_WHAT YOU ARE ASKED TO DO_
Report each line of the entries that includes "checkmark" by copying it.

..............................

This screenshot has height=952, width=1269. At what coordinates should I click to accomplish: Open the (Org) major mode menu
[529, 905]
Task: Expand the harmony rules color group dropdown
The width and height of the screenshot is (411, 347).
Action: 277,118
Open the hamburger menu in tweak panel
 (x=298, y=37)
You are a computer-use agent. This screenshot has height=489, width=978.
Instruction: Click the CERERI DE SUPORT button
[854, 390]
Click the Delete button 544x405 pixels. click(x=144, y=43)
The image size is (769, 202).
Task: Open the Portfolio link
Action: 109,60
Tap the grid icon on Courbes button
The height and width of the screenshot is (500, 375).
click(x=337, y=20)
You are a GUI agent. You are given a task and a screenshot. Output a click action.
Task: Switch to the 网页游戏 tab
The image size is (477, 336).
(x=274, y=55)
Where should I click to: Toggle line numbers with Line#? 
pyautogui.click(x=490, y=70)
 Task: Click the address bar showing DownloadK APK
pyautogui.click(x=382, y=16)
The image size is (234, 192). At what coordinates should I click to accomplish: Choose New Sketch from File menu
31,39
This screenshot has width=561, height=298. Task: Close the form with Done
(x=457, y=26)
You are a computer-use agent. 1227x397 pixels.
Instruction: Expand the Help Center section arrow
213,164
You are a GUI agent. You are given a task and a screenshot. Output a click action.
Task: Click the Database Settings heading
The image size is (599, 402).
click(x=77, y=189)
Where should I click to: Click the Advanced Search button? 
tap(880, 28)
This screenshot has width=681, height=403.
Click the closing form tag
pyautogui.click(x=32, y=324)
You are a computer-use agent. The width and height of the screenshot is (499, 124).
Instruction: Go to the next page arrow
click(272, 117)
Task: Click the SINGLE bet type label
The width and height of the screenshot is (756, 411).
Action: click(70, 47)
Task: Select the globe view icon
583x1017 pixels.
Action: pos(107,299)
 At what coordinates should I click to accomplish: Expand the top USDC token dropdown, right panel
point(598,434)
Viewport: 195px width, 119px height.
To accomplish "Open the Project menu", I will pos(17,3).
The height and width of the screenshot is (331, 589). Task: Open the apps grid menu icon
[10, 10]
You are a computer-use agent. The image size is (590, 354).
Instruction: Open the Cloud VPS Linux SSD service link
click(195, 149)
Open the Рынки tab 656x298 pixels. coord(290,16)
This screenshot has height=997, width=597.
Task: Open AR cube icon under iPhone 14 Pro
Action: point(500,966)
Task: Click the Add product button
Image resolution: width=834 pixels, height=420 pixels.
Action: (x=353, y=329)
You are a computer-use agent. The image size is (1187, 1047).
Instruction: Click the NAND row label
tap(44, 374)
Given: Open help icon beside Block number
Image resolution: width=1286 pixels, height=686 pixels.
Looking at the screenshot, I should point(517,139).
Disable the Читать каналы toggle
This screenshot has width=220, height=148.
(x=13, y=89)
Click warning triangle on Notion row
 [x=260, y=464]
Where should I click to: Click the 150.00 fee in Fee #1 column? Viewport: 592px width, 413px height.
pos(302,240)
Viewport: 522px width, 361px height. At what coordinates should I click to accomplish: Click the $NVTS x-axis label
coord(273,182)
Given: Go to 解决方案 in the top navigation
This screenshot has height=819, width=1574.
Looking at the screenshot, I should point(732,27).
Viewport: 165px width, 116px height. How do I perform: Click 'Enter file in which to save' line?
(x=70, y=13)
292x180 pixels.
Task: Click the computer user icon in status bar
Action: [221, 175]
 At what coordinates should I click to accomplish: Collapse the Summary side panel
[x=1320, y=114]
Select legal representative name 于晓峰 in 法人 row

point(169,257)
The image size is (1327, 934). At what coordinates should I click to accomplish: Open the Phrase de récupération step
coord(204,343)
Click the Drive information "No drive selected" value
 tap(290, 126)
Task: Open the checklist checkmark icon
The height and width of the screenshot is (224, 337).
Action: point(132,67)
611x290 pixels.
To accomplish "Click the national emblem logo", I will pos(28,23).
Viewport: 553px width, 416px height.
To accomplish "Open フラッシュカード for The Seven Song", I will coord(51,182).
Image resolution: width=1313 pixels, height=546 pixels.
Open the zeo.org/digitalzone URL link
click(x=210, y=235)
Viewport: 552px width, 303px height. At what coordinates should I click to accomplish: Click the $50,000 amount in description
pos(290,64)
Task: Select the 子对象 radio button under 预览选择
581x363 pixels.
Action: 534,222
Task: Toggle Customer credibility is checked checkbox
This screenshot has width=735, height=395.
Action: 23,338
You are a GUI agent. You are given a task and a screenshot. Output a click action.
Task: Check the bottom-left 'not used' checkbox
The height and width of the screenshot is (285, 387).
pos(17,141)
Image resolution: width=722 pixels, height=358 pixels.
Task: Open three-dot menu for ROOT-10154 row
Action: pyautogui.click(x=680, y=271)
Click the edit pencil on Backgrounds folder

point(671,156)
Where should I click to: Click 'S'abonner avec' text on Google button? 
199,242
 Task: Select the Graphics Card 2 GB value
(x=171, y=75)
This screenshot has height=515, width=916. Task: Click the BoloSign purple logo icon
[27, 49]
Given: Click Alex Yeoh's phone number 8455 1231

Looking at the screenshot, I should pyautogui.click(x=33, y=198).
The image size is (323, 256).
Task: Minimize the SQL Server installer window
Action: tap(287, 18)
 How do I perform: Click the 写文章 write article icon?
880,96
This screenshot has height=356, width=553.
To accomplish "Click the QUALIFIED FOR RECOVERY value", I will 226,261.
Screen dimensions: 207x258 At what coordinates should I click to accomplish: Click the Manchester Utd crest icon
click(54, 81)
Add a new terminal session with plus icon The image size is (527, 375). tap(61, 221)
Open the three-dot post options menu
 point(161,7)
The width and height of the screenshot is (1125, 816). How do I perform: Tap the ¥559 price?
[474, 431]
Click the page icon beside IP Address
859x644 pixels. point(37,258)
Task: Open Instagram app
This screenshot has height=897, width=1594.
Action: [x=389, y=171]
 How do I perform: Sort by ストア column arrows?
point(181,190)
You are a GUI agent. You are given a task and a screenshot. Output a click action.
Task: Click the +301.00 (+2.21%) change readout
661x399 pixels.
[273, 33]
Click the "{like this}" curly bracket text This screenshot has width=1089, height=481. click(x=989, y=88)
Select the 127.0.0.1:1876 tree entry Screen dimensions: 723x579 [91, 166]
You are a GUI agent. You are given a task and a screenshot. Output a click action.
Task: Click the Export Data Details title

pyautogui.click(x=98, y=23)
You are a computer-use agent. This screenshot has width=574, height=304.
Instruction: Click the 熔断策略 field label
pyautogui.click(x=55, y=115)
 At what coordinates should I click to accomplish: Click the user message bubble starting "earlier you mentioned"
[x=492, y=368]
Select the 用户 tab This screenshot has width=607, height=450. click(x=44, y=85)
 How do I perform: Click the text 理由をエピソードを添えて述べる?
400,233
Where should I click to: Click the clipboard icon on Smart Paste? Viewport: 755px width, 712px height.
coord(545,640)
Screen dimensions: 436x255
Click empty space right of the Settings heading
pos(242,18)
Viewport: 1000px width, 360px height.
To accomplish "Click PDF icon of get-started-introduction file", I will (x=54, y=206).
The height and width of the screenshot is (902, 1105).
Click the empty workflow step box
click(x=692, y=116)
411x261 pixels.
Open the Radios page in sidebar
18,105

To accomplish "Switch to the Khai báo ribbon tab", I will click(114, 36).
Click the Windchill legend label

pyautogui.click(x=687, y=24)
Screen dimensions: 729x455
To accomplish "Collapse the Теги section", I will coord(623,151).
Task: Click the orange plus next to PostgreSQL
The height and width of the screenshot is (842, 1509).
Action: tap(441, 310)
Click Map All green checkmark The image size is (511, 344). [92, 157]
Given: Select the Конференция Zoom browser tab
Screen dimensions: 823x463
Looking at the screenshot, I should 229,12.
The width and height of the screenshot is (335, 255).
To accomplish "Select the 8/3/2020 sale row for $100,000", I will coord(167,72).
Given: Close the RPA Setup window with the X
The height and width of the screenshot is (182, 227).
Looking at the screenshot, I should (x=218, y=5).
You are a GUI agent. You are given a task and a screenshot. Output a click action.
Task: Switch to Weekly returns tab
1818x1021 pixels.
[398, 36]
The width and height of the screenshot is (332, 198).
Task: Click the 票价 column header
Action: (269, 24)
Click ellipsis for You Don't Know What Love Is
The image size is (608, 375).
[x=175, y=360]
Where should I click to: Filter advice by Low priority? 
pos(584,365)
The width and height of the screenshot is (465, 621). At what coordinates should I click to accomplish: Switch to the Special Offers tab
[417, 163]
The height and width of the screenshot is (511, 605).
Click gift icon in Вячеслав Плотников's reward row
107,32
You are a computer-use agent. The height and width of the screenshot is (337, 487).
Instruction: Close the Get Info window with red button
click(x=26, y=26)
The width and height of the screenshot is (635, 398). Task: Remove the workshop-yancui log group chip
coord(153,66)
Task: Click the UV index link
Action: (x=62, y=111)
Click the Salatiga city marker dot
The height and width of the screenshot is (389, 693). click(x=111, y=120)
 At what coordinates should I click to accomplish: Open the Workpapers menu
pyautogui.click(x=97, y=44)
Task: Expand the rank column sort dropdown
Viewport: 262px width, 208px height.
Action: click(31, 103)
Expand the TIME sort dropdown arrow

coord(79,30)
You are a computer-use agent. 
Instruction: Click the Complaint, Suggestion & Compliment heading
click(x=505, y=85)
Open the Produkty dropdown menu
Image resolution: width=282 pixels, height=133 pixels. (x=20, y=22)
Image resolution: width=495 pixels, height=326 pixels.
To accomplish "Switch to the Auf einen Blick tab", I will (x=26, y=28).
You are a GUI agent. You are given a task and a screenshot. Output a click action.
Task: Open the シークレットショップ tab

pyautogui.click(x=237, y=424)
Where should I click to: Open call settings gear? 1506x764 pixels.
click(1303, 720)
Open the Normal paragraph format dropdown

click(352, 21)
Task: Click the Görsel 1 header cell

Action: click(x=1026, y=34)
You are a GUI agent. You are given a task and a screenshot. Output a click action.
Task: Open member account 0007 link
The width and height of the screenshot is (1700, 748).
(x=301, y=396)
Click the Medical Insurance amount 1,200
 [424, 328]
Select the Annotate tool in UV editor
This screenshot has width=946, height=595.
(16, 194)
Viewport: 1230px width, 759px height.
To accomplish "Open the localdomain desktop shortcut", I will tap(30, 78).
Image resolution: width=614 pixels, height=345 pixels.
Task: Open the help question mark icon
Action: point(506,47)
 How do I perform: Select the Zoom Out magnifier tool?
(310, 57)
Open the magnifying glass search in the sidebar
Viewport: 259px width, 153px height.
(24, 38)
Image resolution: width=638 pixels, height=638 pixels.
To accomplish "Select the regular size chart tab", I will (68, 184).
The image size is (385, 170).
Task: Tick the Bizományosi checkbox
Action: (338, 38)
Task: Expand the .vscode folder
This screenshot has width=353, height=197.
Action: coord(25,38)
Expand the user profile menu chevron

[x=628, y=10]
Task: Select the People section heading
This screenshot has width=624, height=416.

..............................

_ANSWER SPACE_
Task: Open the checklist checkmark icon
Click Map All green checkmark The image size is (511, 344). [92, 157]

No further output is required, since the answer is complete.